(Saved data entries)
________________________

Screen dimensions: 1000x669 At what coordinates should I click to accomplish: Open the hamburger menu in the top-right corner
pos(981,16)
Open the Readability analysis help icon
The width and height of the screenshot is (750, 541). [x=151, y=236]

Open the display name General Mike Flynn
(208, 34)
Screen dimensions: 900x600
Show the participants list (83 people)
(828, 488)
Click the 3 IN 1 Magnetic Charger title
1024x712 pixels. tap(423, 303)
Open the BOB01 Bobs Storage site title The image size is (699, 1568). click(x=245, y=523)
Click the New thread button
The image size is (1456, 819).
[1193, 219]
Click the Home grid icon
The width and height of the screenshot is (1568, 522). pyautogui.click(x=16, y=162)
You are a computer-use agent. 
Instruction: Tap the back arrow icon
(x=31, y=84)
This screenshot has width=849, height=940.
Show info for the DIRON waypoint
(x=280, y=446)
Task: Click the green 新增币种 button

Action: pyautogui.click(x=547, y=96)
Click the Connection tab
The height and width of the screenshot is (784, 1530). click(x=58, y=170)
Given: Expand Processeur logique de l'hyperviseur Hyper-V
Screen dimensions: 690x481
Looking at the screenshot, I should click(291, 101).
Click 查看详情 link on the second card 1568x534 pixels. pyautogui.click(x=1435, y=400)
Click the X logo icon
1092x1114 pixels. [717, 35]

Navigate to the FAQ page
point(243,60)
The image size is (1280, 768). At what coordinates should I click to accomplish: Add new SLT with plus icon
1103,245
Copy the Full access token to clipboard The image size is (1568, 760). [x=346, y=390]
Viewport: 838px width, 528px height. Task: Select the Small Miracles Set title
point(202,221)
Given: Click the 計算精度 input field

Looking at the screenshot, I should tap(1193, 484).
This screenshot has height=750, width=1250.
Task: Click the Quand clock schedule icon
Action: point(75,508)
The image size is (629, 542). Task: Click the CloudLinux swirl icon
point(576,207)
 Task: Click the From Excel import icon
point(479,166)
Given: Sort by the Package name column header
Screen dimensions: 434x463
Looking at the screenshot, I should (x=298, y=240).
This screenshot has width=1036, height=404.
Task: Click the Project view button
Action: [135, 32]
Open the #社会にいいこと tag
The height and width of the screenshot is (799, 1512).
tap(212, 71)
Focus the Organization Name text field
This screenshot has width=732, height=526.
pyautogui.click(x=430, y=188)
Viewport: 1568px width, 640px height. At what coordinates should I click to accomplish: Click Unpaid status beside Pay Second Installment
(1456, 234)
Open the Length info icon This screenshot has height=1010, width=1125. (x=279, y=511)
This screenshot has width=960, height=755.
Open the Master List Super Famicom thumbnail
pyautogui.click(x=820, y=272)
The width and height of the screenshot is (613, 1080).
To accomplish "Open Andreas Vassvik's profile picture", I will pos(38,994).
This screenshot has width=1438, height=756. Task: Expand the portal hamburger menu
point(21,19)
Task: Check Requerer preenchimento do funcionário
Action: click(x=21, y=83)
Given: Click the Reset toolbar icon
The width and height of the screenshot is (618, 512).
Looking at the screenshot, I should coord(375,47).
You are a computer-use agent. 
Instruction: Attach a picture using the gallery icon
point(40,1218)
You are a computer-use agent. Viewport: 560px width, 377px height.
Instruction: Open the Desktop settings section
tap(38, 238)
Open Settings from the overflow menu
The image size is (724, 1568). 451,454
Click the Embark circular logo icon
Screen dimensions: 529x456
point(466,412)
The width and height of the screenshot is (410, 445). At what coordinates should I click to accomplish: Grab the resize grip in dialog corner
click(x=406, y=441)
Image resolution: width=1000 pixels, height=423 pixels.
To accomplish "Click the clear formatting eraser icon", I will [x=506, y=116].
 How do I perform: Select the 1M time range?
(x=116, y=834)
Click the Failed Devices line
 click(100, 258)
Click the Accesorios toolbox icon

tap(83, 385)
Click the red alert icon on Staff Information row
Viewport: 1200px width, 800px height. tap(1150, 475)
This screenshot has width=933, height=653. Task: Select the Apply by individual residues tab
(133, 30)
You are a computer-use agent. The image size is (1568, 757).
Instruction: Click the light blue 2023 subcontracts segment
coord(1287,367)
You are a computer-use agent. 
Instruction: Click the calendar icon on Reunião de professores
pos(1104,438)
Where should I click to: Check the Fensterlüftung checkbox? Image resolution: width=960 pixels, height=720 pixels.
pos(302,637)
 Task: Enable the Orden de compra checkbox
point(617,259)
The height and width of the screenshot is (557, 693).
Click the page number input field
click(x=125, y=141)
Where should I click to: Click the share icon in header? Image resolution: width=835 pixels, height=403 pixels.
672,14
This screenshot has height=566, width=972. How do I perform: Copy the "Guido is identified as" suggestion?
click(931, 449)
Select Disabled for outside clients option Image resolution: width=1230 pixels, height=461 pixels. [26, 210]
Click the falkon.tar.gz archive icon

________________________

Lines that contain "will" are the result; find them in the entries above and copy each one.

To accomplish "Open Andreas Vassvik's profile picture", I will pos(38,994).
To accomplish "Click the clear formatting eraser icon", I will [x=506, y=116].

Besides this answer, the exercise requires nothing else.